Convert a Pandas DataFrame to a multidimensional ndarray

I have a DataFrame with columns for the x, y, z coordinates and the value at this position and I want to convert this to a 3-dimensional ndarray.
To make things more complicated, not all values exist in the DataFrame (these can just be replaced by NaN in the ndarray).
Just a simple example:
df = pd.DataFrame({'x': [1, 2, 1, 3, 1, 2, 3, 1, 2],
'y': [1, 1, 2, 2, 1, 1, 1, 2, 2],
'z': [1, 1, 1, 1, 2, 2, 2, 2, 2],
'value': [1, 2, 3, 4, 5, 6, 7, 8, 9]})
Should result in the ndarray:
array([[[ 1., 2., nan],
[ 3., nan, 4.]],
[[ 5., 6., 7.],
[ 8., 9., nan]]])
For two dimensions, this is easy:
array = df.pivot_table(index="y", columns="x", values="value").as_matrix()
However, this method can not be applied to three or more dimensions.
Could you give me some suggestions?
Bonus points if this also works for more than three dimensions, handles multiple defined values (by taking the average) and ensures that all x, y, z coordinates are consecutive (by inserting row/columns of NaN when a coordinate is missing).
EDIT: Some more explanations:
I read data from a CSV file which has the columns for x, y, z coordinates, optionally the frequency and the measurement value at this point and frequency. Then I round the coordinates to a specified precision (e.g. 0.1m) and want to get an ndarray which contains the averaged measurement values at each (rounded) coordinates. The indizes of the values do not need to coincide with the location. However they need to be in the correct order.

Data section
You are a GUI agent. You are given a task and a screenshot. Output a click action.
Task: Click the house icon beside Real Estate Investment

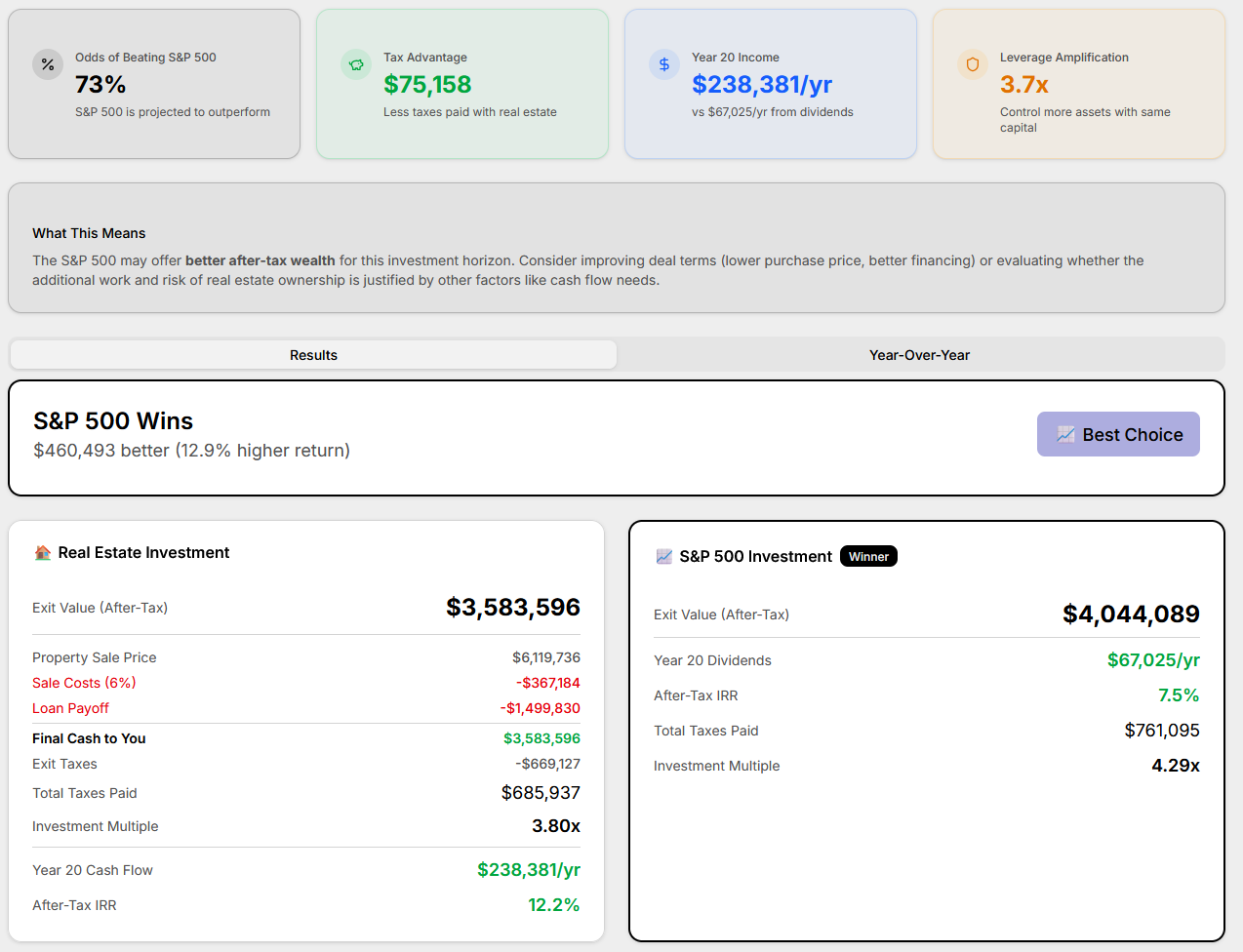[43, 553]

Given instruction A
In the post about turning a DataFrame into an ndarray, what example precision is given for rounding the coordinates?
Given instruction B
In the post about turning a DataFrame into an ndarray, give again the passage that begins at the words "Could you give" and stops after "the correct order.".

Worked solution A
0.1m

Worked solution B
Could you give me some suggestions?
Bonus points if this also works for more than three dimensions, handles multiple defined values (by taking the average) and ensures that all x, y, z coordinates are consecutive (by inserting row/columns of NaN when a coordinate is missing).
EDIT: Some more explanations:
I read data from a CSV file which has the columns for x, y, z coordinates, optionally the frequency and the measurement value at this point and frequency. Then I round the coordinates to a specified precision (e.g. 0.1m) and want to get an ndarray which contains the averaged measurement values at each (rounded) coordinates. The indizes of the values do not need to coincide with the location. However they need to be in the correct order.